If it was night, I might just watch the store from across the street, but it’s the middle of the afternoon. There’s no way I wouldn’t be noticed hanging around. Besides, sitting in a broiling-hot car all day isn’t stalking. It’s a stakeout.
STAKEOUTS ARE BORING. I’ve been on them before and they never get any better. I have a beer and some ice cream to cool down, then some sliced ham to keep my strength up. I forgot to buy bread or mustard, so I shove the naked slices in my mouth one by one. I think of every old joke about how divorced guys are supposed to live. All I need are some week-old pizza boxes around to complete the look.
Even with the cold food and beer in my belly, I still feel hot. I shrug off my coat and it’s better for about a minute, but half of me is still mummified in cling wrap. I turn on the car and run the air conditioner for a while. It helps, but after half an hour, the engine starts to overheat, so I have to turn the damn thing off. The air outside is dead, so opening the windows doesn’t help. Eventually, there’s nothing left to do but take one of the bags of ice from the cooler and hold it in my lap like I’m trying to nurse it.
This might be the most pathetic day of my life.
I wonder if this is one of those things they call a “teachable moment.” What it’s supposed to teach me, I have no idea. Maybe that I should have stolen an ice-cream truck? Anyway, there’s nothing at all humiliating about clutching ten pounds of ice like your firstborn while the damn bag leaks all over your crotch so it looks like you pissed yourself with joy. I crack open another beer to celebrate fatherhood and keep reminding myself that I’m doing this for Candy.
What the hell am I going to do about Howard? I can’t kill him and he knows it. I can’t trust him, but I can’t let him go either because then the faction will get him. Should I tell him he’s on the kill list? Would that make things better or worse? I don’t need him making dumb decisions and he’s plenty scared now. If he was even more frightened, he might go off the rails completely. I need to think about it.
I check my phone. Nothing from Ray yet.
Tick-tock. Tick-tock.
The street cools down a little after dark. I put my coat back on. I’m parked halfway down the block from Max Overdrive, so when a car ahead of me pulls away, I move up the Subaru. Now I’m only one house down from the store.
I’m smoking one of my last Shermans—I forgot to buy cigarettes too—when Candy sticks her head in the driver-side window and yells at me. I’m not used to Candy screaming right in my face and it’s even weirder when she’s wearing her Chihiro glamour.

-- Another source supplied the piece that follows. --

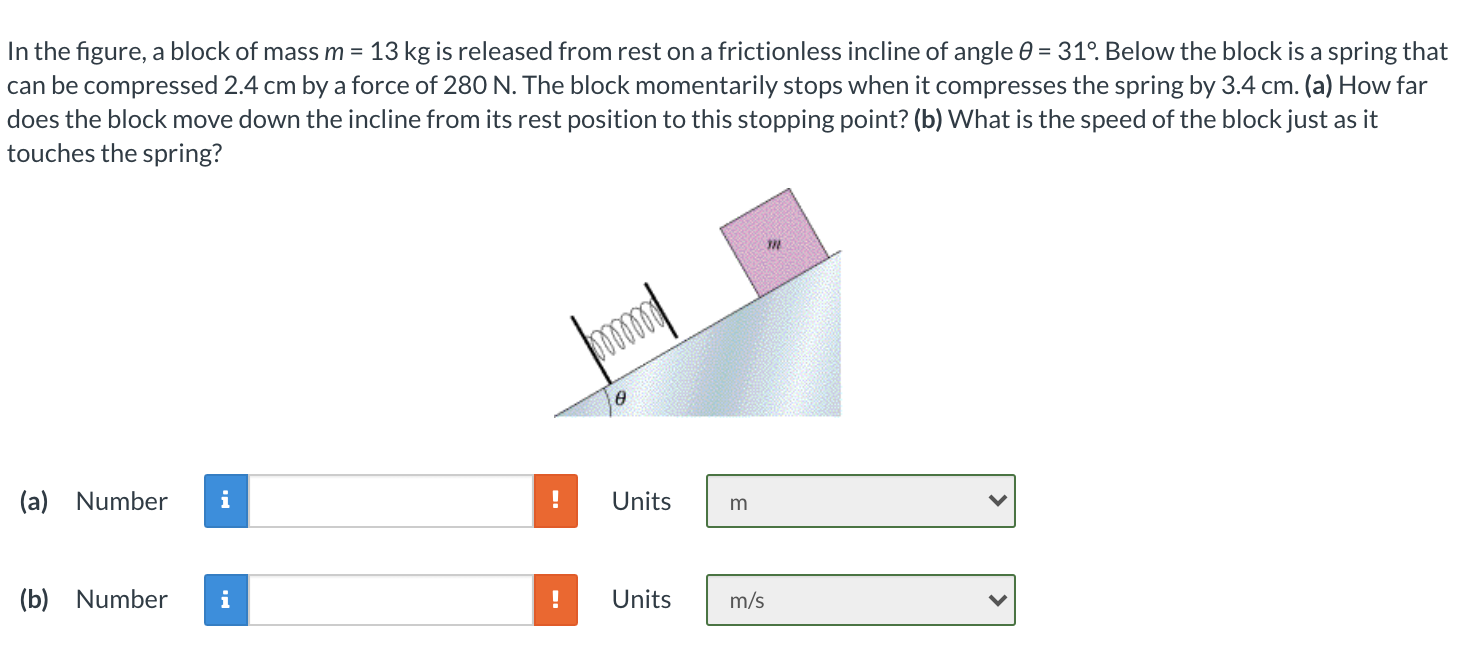
Task: Click the Units label for part (a)
Action: click(641, 501)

“Who the fuck are you and why have you been watching us all day?” she shouts. Then, “And why do you have a bag of ice in your lap?”
She must have spotted me and gone out the back of the store and around the block to sneak up on me. Good for her. I deserve to be yelled at for not watching my rear.
Now I’m more glad than ever that I put on the glamour. I’ve been going over it all day, whether I should reveal myself since it might be the last time we ever see each other. But that’s junior high romance-novel stuff. She doesn’t need to see me die again. And if I do live, I don’t know if my body is ever going to be right again. I mean, even if I figure out what Ludovico’s Ellicit is and get cured, I might look like Freddy Krueger’s foreskin forever.
She’s getting angrier by the second. I have to tell her something.
I say, “Thomas Abbot sent me. He’s worried about you.”